Glue Down LVT and LVP Issues
Glue Down LVT and LVP Issues
Luxury Vinyl Tile and Plank as a category continues to grow. Along with growth come issues. Today’s article reflects what I see in the field and what I feel are some of the problems associated with glue down LVT and LVP Flooring.
Lack of acclimation – Vinyl Composition Tile is composed mostly of Limestone. Limestone has little movement when hot or cold. The composition of LVT and LVP is mostly vinyl, virgin or recycled vinyl. Vinyl expands when warm and contracts when cool. Installing LVT in new construction during the winter where they provide temporary heat can lead to issues. The LVT and LVP expands when the room is warm, and when the heat is removed, it contracts and starts to gap. Not only is the LVT and LVP affected, removing the heat also affects the adhesive. Generally, adhesives take 3-5 days to reach their cure. If it gets cold enough, the cold retards the curing process which also retards the holding power of the adhesive.
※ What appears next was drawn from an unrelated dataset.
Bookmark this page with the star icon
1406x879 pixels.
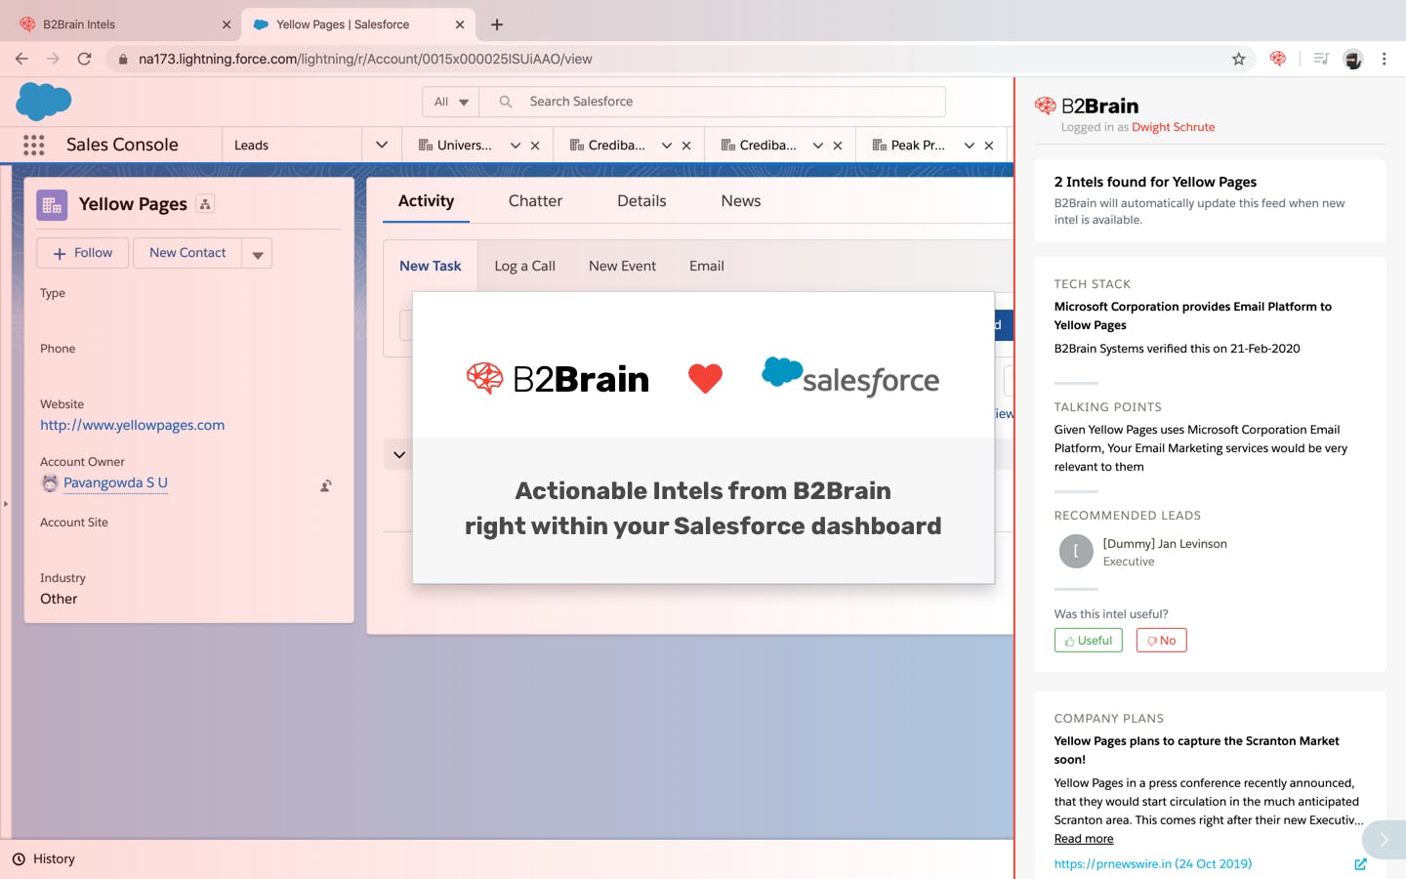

Adhesives – The adhesives used for LVT and LVP are not like Vinyl Composition Tile Adhesives. They do not have the extended working times like VCT Adhesives. Many LVT and LVP Adhesives have 1-3 hour working times compared to VCT Adhesives that have 12-24 hour working times. When you exceed the working times you are losing critical bond strength.
The adhesives for LVT are either Pressure Sensitive or Releasable. Pressure Sensitive are usually troweled on and Releasable are usually rolled. Check to see what type of adhesive you are using, how does it get applied and are you using the correct trowel notching, and what is the working time? These are big factors in having a successful installation.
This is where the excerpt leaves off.